WORK REQUIRED »
From the records below, transcribe exactly the lines that begin at the line with "Véhicules communaux (378, 2473)" and end at the line with "Fenwick (1182, 696)", both included.
(AVAILABLE DATA)
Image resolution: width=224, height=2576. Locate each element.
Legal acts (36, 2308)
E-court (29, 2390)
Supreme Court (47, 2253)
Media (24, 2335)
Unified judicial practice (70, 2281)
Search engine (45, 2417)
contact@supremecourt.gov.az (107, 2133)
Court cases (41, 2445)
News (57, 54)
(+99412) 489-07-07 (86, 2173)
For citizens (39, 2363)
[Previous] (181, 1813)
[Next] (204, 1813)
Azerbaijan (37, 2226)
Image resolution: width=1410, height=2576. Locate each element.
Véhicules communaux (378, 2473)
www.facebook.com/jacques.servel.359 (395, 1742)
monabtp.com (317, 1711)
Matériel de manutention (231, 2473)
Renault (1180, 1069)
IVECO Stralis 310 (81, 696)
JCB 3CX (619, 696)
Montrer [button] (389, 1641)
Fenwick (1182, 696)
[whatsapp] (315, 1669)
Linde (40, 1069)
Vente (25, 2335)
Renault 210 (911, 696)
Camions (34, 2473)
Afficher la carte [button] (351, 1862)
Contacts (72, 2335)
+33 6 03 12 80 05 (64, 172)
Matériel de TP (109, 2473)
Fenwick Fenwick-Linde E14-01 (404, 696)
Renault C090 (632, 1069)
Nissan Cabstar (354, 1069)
(End AVAILABLE DATA)
RESPONSE AREA »
Véhicules communaux (378, 2473)
www.facebook.com/jacques.servel.359 (395, 1742)
monabtp.com (317, 1711)
Matériel de manutention (231, 2473)
Renault (1180, 1069)
IVECO Stralis 310 (81, 696)
JCB 3CX (619, 696)
Montrer [button] (389, 1641)
Fenwick (1182, 696)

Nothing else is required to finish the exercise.